## [Görevler]
[A] Aşk üzerine metne göre Yıldırım hangi konulardaki merak edilenleri yanıtladı? Hepsini sıralayın.
[B] Aşk üzerine metinde "İzmir aşkın ve" ifadesini içeren sözcüklerle açılıp "deneyim olduğunu belirtti." ile kapanan bölümü olduğu gibi yazıya geçirin.

## [Kaynaktan Alıntı]
======
Yazar Adil Yıldırım, aşkın insanın kendini keşfetme yolculuğu olduğunu belirterek, ilişkinin süresinden çok bireylere kattığı anlamın önemli olduğuna dikkat çekti. Kadın-erkek ilişkileri, aşkın farklı deneyimlenişi ve Sevgililer Günü hakkında merak edilenleri yanıtlayan Yıldırım, aşkın zamanla sınırlandırılamayacağını vurguladı.

İzmir aşkın ve özgürlüğün şehri mi?

Adil Yıldırım’a göre İzmir, aşkı ve özgürlüğü bir arada yaşatan özel bir şehir. “İzmir’e gelen biri, denizden gelen rüzgârla birlikte aşk duygusuna kapılır. Burası, insanların keyif odaklı yaşadığı, bireysel alanlara saygı duyulan bir şehir. İzmir’de aşk, baskı olmadan, anlayış ve özgürlük içinde yaşanır” diyen Yıldırım, şehrin romantik atmosferine dikkat çekti.

Aşk nedir?

Yıldırım, aşkı insanların kendilerini ifade etme ve anlaşılma ihtiyacı olarak tanımlıyor. “Aşık olan kişi, partnerinde kendini ve ruhunu bulmak ister. Aşk, yüzyıllardır heyecanını kaybetmeyen bir yaşam sevincidir” diyen yazar, aşkın insan ruhunu besleyen ve dönüştüren bir deneyim olduğunu belirtti.
======
[Kayıtlı veriler]
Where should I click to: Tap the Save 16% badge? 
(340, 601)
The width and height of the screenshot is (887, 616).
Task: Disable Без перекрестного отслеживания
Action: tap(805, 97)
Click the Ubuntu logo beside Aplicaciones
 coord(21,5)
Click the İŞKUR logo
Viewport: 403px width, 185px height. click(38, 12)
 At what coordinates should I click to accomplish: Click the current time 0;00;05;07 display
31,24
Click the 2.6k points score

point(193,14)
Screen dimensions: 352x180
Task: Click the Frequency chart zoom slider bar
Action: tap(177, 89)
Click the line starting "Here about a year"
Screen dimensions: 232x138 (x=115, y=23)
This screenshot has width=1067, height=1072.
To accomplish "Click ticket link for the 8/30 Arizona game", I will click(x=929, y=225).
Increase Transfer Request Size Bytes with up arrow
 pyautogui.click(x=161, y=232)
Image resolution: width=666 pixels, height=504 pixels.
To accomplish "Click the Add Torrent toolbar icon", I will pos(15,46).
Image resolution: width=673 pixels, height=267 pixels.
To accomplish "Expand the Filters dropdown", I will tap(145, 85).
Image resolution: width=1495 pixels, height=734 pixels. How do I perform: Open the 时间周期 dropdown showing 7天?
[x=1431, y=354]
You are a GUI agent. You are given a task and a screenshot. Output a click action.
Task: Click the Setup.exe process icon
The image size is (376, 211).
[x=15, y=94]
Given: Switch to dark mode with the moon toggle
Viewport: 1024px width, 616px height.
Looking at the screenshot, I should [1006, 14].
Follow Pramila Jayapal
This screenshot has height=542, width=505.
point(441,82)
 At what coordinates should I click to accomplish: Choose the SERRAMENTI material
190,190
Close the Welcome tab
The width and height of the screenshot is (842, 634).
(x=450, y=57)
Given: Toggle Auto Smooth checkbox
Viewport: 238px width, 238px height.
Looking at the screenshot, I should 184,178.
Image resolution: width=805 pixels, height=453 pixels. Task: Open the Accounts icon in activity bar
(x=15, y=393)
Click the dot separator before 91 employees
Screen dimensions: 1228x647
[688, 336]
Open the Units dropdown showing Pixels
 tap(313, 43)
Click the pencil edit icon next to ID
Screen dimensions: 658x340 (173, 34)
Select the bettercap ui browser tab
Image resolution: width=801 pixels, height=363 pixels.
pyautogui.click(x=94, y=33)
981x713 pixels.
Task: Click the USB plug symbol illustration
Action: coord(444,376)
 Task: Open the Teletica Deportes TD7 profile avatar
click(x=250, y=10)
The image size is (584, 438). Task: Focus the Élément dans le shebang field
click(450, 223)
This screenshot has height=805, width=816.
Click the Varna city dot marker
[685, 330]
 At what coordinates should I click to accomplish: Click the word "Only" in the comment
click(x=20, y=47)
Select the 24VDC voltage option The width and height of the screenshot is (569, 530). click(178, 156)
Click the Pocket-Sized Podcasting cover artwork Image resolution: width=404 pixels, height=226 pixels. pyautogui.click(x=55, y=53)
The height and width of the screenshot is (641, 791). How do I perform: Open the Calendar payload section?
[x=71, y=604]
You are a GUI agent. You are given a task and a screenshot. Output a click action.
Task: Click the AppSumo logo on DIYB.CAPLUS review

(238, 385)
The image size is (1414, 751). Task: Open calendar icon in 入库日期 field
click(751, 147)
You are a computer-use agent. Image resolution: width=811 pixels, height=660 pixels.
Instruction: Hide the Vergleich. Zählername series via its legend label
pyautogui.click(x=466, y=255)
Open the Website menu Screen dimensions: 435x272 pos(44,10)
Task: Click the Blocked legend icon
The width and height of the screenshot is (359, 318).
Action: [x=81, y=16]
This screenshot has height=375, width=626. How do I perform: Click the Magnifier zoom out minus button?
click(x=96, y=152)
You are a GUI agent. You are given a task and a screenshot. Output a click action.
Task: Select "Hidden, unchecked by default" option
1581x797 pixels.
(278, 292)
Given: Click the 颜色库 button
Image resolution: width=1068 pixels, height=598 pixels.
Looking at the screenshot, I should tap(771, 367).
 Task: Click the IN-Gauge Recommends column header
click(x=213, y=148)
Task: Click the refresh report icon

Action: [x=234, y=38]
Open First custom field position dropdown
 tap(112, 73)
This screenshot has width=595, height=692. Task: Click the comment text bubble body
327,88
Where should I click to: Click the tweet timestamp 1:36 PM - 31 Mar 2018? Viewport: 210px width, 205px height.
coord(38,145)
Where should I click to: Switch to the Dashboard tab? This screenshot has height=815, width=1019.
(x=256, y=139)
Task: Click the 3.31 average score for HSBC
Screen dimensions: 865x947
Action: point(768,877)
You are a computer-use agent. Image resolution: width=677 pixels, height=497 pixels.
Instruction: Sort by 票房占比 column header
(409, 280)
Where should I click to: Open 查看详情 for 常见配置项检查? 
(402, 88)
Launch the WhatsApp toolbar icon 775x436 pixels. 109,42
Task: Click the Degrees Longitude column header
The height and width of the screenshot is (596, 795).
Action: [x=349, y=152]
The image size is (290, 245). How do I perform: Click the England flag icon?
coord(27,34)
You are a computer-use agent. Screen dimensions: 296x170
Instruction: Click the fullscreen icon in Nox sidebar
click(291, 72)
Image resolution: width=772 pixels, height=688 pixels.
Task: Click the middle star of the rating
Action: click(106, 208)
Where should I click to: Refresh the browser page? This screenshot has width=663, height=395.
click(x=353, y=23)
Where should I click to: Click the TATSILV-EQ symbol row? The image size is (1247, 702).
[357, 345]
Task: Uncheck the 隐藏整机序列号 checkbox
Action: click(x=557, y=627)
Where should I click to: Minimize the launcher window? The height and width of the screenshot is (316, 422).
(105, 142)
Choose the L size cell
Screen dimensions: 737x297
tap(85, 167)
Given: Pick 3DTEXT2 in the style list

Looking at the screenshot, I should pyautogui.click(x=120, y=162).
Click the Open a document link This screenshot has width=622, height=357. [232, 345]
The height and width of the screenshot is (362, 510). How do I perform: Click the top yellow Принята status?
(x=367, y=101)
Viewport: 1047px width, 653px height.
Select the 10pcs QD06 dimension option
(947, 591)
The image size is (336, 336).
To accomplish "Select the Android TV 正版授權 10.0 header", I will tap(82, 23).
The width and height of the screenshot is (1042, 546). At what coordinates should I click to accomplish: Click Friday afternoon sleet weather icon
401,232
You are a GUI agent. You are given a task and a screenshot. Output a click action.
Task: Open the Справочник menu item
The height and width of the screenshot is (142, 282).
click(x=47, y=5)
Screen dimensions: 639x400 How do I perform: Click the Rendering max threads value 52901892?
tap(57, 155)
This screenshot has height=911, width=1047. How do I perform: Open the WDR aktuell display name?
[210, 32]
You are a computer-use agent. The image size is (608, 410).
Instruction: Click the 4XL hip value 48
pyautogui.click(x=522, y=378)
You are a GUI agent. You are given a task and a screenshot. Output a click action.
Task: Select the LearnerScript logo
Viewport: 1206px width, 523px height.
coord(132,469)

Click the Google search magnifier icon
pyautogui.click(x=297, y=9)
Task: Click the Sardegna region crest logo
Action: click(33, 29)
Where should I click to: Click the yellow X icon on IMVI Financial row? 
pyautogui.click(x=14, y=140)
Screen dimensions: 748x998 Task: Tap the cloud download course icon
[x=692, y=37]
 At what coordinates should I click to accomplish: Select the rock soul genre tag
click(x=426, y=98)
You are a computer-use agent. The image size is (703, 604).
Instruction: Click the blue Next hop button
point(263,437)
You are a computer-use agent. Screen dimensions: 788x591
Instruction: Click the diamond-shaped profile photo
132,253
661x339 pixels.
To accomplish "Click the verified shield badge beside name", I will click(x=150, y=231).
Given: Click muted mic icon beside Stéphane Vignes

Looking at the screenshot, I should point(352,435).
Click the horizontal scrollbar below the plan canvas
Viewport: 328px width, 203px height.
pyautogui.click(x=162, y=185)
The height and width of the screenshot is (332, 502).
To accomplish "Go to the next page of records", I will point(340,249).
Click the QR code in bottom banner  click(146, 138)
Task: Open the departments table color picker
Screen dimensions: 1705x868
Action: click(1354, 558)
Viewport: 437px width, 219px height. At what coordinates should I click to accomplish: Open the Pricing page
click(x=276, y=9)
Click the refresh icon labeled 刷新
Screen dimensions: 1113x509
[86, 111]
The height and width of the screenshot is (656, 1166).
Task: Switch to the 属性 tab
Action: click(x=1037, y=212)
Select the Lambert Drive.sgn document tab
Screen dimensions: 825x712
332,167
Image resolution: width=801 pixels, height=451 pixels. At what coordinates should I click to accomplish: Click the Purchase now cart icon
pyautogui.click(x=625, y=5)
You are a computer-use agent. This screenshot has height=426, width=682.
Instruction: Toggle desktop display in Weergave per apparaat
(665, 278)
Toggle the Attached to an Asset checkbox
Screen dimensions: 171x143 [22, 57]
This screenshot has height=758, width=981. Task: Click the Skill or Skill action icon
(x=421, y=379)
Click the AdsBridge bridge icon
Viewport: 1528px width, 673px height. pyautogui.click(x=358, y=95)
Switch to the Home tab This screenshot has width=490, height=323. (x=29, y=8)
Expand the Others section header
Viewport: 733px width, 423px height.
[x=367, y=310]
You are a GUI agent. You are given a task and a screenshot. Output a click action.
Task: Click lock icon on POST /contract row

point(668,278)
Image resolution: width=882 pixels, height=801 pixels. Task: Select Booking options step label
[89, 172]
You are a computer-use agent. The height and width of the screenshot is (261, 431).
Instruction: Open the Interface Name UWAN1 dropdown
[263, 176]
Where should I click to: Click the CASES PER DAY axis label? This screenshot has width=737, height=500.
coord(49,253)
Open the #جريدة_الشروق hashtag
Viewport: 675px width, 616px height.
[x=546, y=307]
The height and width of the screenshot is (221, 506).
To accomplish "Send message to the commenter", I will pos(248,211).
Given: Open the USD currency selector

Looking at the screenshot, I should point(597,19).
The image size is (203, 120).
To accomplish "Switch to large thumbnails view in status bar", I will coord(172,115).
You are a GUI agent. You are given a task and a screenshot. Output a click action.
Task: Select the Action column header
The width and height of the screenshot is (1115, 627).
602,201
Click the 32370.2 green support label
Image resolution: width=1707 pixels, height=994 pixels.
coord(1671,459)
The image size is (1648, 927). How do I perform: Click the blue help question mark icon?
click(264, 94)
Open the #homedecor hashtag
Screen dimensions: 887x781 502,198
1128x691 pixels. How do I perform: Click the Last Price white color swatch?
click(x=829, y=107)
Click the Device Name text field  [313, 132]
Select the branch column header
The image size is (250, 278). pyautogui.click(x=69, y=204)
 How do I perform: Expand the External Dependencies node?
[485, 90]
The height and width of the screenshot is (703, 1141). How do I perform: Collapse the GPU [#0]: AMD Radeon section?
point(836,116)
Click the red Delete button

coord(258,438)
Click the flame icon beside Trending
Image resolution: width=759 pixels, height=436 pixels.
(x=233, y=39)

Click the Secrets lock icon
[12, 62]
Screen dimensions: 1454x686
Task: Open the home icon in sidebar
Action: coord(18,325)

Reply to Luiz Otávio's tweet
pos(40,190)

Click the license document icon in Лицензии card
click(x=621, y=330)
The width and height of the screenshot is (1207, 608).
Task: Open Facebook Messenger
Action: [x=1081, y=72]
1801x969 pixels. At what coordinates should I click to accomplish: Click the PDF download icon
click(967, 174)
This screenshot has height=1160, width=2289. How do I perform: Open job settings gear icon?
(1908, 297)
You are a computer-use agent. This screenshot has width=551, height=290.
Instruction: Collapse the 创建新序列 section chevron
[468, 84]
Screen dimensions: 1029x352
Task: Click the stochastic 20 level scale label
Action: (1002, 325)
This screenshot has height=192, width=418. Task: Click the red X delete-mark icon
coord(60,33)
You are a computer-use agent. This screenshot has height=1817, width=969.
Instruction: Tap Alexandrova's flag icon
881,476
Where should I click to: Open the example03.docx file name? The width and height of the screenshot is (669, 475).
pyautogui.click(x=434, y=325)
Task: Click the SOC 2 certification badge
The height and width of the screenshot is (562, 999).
======
## [Görev Sonuçları]
[A]
- Kadın-erkek ilişkileri
- Aşkın farklı deneyimlenişi
- Sevgililer Günü

[B]
İzmir aşkın ve özgürlüğün şehri mi?

Adil Yıldırım’a göre İzmir, aşkı ve özgürlüğü bir arada yaşatan özel bir şehir. “İzmir’e gelen biri, denizden gelen rüzgârla birlikte aşk duygusuna kapılır. Burası, insanların keyif odaklı yaşadığı, bireysel alanlara saygı duyulan bir şehir. İzmir’de aşk, baskı olmadan, anlayış ve özgürlük içinde yaşanır” diyen Yıldırım, şehrin romantik atmosferine dikkat çekti.

Aşk nedir?

Yıldırım, aşkı insanların kendilerini ifade etme ve anlaşılma ihtiyacı olarak tanımlıyor. “Aşık olan kişi, partnerinde kendini ve ruhunu bulmak ister. Aşk, yüzyıllardır heyecanını kaybetmeyen bir yaşam sevincidir” diyen yazar, aşkın insan ruhunu besleyen ve dönüştüren bir deneyim olduğunu belirtti.